ESTCube-1 Photo: Wikimedia Commons
Anne Sulling, Estonian minister of foreign trade and entrepreneurship, signed an accession agreement with the Paris-based space agency on February 4.
According to Aviation Week, Estonia spends several hundred million euros annually on space activities, including new financing for national R&D activities decided last year and a contribution to European meteorological organization Eumetsat.
“The country has strong research facilities, particularly in the areas of astronomy and astrophysics, with the Observatory of Tartu and the universities of Tartu and Tallinn,” Aviation Week said.
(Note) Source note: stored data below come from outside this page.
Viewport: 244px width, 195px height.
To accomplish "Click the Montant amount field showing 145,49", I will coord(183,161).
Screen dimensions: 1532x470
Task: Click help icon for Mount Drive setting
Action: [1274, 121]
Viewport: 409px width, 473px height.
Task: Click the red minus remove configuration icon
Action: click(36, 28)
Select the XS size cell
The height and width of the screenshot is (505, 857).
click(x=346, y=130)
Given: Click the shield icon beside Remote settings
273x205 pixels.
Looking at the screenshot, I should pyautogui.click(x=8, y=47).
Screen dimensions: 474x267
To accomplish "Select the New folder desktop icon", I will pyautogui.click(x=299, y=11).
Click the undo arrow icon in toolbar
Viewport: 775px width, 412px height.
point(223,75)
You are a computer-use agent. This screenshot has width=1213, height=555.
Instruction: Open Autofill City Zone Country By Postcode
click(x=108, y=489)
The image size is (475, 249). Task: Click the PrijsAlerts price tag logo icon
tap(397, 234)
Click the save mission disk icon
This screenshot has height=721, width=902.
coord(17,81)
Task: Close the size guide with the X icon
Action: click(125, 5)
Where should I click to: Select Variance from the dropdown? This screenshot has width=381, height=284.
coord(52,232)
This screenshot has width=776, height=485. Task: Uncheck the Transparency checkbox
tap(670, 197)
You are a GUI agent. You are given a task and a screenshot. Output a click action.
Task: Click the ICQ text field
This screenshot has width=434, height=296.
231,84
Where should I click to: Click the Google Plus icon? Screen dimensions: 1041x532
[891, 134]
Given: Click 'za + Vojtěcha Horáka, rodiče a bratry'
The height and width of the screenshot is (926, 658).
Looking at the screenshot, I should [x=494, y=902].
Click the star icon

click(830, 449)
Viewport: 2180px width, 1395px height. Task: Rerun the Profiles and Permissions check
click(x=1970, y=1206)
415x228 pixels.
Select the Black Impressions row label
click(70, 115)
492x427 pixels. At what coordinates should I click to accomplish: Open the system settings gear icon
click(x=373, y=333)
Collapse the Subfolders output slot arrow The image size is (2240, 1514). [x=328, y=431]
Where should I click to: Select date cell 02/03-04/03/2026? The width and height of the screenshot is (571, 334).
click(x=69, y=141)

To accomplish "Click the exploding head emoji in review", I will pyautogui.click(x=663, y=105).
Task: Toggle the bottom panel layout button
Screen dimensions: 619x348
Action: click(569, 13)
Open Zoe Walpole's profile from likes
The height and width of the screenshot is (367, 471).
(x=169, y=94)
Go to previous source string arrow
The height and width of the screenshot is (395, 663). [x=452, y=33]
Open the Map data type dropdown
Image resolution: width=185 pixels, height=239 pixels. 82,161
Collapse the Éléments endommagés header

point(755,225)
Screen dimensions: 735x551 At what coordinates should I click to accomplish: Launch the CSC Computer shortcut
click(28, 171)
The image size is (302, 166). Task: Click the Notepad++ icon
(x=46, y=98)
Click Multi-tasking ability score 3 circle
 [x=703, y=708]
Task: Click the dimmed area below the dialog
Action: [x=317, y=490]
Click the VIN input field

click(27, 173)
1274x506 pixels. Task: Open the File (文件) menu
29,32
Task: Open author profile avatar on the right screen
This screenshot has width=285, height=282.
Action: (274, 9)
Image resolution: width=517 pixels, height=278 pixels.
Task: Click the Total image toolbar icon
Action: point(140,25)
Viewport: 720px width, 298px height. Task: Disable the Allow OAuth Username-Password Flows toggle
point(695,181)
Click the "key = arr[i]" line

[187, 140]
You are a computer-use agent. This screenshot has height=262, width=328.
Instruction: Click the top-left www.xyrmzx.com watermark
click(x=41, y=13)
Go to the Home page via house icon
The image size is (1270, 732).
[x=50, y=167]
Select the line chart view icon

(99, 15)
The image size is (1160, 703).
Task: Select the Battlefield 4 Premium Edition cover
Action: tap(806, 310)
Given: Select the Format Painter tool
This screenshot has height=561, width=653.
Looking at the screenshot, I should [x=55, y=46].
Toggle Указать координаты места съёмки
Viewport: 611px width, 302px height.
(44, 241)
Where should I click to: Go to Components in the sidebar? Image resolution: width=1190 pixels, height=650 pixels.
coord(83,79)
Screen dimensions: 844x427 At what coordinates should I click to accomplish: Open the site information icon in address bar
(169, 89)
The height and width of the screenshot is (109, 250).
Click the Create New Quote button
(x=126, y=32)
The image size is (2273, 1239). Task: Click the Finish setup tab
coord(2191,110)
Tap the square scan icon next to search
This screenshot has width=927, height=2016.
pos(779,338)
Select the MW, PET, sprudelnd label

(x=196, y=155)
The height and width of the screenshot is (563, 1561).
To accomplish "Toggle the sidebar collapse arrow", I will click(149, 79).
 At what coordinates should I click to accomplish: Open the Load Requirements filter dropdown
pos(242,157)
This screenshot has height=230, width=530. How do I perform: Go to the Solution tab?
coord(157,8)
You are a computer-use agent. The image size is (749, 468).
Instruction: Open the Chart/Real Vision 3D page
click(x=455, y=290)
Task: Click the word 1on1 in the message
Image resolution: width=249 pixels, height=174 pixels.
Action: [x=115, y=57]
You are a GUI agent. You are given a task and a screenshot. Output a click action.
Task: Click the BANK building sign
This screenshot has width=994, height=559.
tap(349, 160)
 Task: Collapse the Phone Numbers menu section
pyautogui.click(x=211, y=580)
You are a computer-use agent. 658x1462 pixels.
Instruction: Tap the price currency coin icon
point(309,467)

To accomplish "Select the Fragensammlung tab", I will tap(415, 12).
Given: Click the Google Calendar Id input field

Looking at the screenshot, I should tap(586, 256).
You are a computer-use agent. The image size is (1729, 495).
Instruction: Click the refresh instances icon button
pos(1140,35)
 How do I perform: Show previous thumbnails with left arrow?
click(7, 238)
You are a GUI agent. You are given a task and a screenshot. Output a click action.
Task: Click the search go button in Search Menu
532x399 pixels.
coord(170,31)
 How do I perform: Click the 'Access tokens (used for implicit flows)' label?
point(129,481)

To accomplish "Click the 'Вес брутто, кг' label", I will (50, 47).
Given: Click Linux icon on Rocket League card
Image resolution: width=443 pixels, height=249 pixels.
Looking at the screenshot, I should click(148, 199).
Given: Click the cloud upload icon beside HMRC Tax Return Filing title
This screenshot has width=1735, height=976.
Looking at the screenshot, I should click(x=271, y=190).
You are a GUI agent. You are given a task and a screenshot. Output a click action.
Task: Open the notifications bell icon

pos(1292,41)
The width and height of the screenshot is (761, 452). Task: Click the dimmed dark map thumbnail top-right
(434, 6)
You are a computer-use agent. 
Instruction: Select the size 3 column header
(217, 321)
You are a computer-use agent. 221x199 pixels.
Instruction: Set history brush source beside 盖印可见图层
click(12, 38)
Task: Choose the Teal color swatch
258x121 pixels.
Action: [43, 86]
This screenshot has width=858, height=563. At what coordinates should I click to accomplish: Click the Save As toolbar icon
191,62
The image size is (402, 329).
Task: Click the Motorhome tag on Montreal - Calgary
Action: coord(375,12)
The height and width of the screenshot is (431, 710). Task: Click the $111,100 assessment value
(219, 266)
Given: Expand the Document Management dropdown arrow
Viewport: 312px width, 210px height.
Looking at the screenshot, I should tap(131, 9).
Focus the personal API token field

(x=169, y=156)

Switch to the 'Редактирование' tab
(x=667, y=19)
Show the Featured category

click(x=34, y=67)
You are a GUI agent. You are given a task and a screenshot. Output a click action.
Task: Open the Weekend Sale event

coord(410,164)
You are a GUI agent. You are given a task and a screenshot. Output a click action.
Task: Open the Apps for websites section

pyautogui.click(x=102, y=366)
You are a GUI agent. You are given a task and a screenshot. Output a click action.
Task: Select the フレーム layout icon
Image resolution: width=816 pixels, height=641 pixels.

Estonia spent 330 million euros on space activities in 2009, and has been contributing about 1.2 million per year to the European Space Agency (ESA) budget as part of a cooperation contract signed in 2010.
A dozen Estonia-related space development projects have been initiated since then.
Tallinn also supports European space projects as a member of Eumetsat, is a contributor to the EU Common Space development project, and to Europe’s Copernicus environmental and monitoring and security system.
In 2013, Estonia became the 41st nation to have a man-made object in space, when its first satellite, ESTCube-1, was rocketed off to orbit the Earth.
Around 100 students and scientists contributed to creation of the tiny one-kilogram satellite, which was nearly six years in the making.
The satelliite was used as the basis for 40 research projects and three doctoral theses.